[Written instruction] Swap "spiral staircase" for "glass elevator" in the part of the cruise excerpt starting at "On-board spas are" and ending at "a spa concierge.", and write that part out.

[Excerpt]
Forget communal tables and allocated seating: it's all about how you deign to dine when you're all at sea. Crystal Cruises is one of many saying "no" to long buffet counters, replacing them with "food islands" and more tables for two. Private dining is also on the rise, with Seabourn's large verandahs set up to encourage private alfresco dining while Princess Cruises' newest ship, the Royal Princess, features a new Chef's Table Lumiere, sectioned off by a curtain of light around a glass table in one of its dining rooms.

On-board spas are larger and more glamorous, with more facilities and treatments. Expect couples retreats, cabanas, indoor-outdoor spaces and capitalisation on those ocean views. The Seabourn small ships' spas top the range, coming in at more than 1000 square metres, with thermal suites, herbal baths and walk pools. Its four new penthouse spa suites are connected to the main spa by a dramatic spiral staircase and come with a spa concierge, because we all need a spa concierge.

[Provided data]

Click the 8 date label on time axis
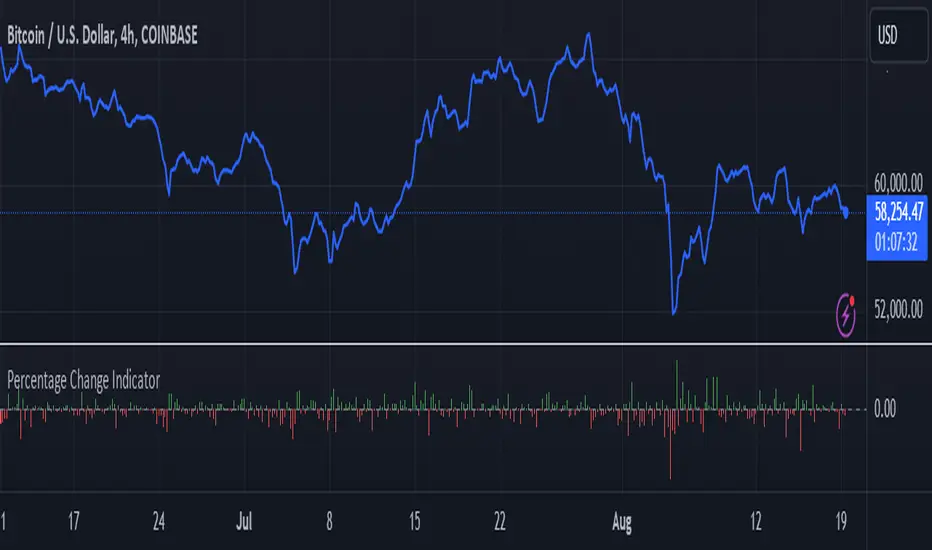The height and width of the screenshot is (550, 932). point(329,521)
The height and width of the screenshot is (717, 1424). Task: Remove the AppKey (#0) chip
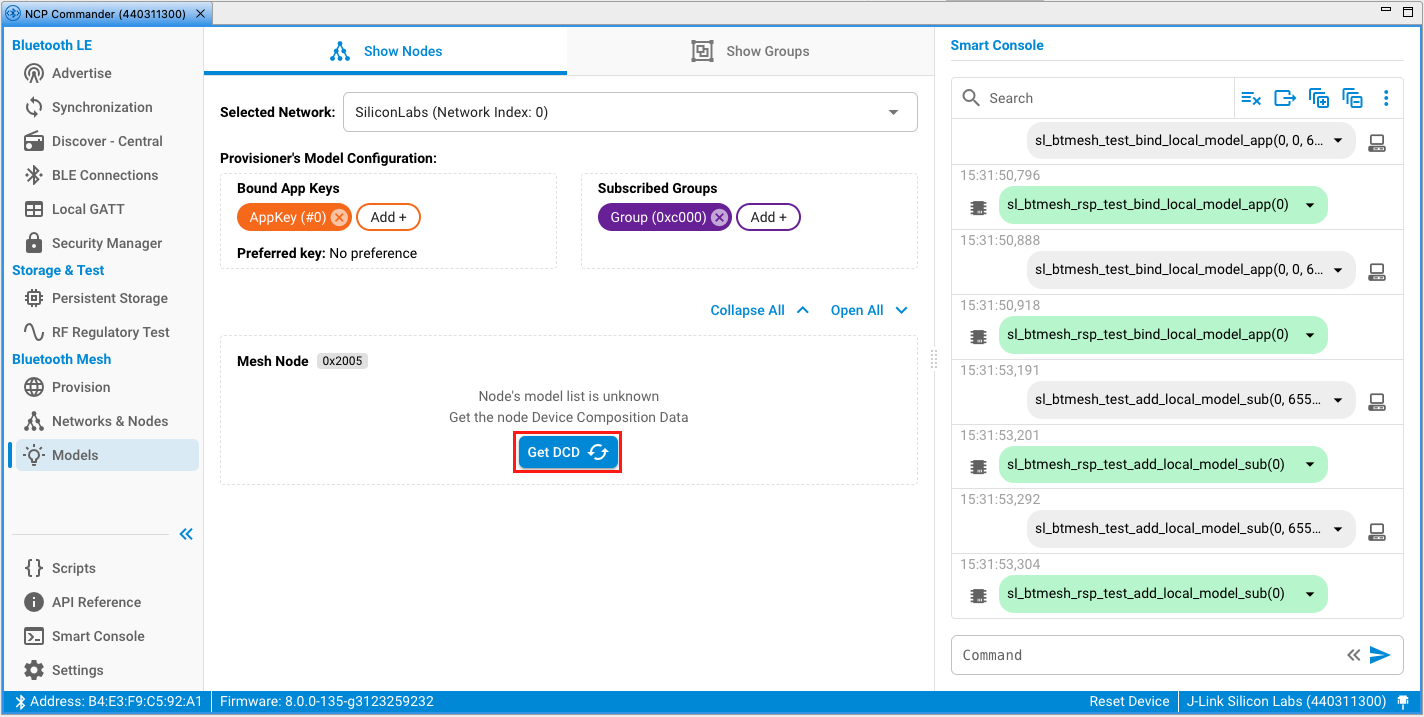(339, 217)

[Reply]
On-board spas are larger and more glamorous, with more facilities and treatments. Expect couples retreats, cabanas, indoor-outdoor spaces and capitalisation on those ocean views. The Seabourn small ships' spas top the range, coming in at more than 1000 square metres, with thermal suites, herbal baths and walk pools. Its four new penthouse spa suites are connected to the main spa by a dramatic glass elevator and come with a spa concierge, because we all need a spa concierge.